On closer inspection my watch capacitor has been replaced by a lithium battery. (Maxell CR2016) The watch will work when the battery is removed if the watch is in full sunlight - therefore utilizing the solar panel. However as soon as the watch is taken out of the sun it dies as it has no capacitor to store the energy. I believe it is a legitimate NOS watch which has simply had the original (probably dead 15+ year old) capacitor swapped for a lithium battery. 

I hope this helps.


----------



## robesauer (Mar 15, 2014)

HaydenG said:


> Hi there,
> 
> I know this is an old thread but I have finally completed the one test no one seems to have done!
> 
> ...


Hello!!

I fix the capacitor with this one:
http://www.ebay.com/itm/1Pc-1-5F-Farad-Electric-Double-Layer-Capacitor-Super-Ultra-Capacitor-5-5V-C-/371119583239?pt=LH_DefaultDomain_0&hash=item5668737007

This tipe of coin capacitor can be separated in two pieces cuting the plastic cover and cutting the metalic union. Will replace the original capacitor. The duration of the charge is 23 days. I tested this and work's very well!!


----------



## HaydenG (Feb 20, 2014)

That's great news! 

I'm going to do the same as I really want to use the solar function my watch was designed for.
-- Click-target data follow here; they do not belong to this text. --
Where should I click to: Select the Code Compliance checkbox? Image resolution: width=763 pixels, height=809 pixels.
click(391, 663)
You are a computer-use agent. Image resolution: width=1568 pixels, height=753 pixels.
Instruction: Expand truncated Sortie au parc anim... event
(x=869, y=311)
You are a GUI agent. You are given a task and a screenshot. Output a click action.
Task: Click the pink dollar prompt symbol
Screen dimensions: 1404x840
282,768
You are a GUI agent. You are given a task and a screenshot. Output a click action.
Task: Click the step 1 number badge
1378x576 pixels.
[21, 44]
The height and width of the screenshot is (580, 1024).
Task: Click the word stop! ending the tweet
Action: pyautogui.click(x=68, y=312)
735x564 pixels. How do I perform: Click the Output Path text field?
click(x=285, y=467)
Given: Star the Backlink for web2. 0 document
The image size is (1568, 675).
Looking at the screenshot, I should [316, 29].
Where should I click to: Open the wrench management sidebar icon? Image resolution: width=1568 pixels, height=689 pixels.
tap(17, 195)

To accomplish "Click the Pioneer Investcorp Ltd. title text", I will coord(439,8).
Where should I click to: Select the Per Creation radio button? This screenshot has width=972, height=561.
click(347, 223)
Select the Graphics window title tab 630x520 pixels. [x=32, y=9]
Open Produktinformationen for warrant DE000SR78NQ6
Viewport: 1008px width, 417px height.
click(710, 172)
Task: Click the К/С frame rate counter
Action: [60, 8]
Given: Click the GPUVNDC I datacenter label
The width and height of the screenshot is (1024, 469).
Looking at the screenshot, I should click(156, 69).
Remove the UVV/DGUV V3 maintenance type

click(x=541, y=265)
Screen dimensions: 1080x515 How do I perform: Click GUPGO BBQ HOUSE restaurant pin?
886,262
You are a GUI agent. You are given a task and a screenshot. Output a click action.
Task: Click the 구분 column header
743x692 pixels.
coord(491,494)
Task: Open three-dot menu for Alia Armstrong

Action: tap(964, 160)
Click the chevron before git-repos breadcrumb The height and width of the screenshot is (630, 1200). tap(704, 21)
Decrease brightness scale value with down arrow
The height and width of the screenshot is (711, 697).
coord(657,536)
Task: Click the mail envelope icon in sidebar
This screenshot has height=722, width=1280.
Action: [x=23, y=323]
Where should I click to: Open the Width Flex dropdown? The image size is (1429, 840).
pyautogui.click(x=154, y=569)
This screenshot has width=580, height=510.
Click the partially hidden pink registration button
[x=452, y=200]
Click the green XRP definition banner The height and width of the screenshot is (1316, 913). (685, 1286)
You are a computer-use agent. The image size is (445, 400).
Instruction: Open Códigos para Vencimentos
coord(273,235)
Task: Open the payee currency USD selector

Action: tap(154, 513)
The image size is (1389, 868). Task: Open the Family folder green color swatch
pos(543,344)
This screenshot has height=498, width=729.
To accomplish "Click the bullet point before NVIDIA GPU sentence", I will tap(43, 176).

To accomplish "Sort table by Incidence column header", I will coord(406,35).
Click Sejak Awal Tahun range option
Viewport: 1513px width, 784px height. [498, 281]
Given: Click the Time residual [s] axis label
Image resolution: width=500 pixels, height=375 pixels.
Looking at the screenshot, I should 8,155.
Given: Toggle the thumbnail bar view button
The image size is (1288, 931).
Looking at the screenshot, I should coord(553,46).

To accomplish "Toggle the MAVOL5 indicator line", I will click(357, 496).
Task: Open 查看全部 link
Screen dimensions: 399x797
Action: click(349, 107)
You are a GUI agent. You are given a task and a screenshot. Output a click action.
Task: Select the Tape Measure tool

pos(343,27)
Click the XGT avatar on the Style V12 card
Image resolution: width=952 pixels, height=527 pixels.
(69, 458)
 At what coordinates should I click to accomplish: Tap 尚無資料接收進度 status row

I bought the 180 because I love the design (from my childhood) and I use it's perpetual calendar to be able to quickly set my other automatic watches to. Thanks for your research and advice.

H.


----------



## robesauer (Mar 15, 2014)

HaydenG said:


> That's great news!
> 
> I'm going to do the same as I really want to use the solar function my watch was designed for.
> 
> ...


Okay. you try too !! The only thing that will fit is a little tight. Maybe you should open up a bit with the tweezers the battery clamp fittings. But it works. I'm using this capacitor and works perfect.
When you separate the union of metallic capacitors. To break the solder joint is good raise her right and left side near the bend and loose both ways until it breaks the weld without breaking the plate of the capacitor body.


----------



## HaydenG (Feb 20, 2014)

robesauer said:


> Okay. you try too !! The only thing that will fit is a little tight. Maybe you should open up a bit with the tweezers the battery clamp fittings. But it works. I'm using this capacitor and works perfect.
> When you separate the union of metallic capacitors. To break the solder joint is good raise her right and left side near the bend and loose both ways until it breaks the weld without breaking the plate of the capacitor body.


Thank you so much.


----------



## robesauer (Mar 15, 2014)

Hello friends.
I have 2 al-180 units. One With 3262 module original with papers and 668 that seems to be original. I will replace the original capacitor for another with higher capacity in module 3262.
The replacement of the original capacitor in casio AL-180 module 3262 for 5.5v 1,5F double layer backup supercapacitor. Follow the photos.

Tools 


The casio AL-180 and the capacitor.


Remove the screws from the back


Remove the rear and the rubber gasket


With the help of a needle to remove the battery holder


Here is the original capacitor.


The comparison between the original and the supercapacitor


The dismantling of the supercapacitor






Changing....



Silicone grease on the seal maintenance


Mounting



AC reset



Comparisons



A solar load with lcd protection




The link for the capacitor:


Separating the two capacitor will have capacity up to 0,75F.Each capacitor can be used in two wrist watches or one can be stored for use when the first lose the ability to retain power because it is divided into two parts.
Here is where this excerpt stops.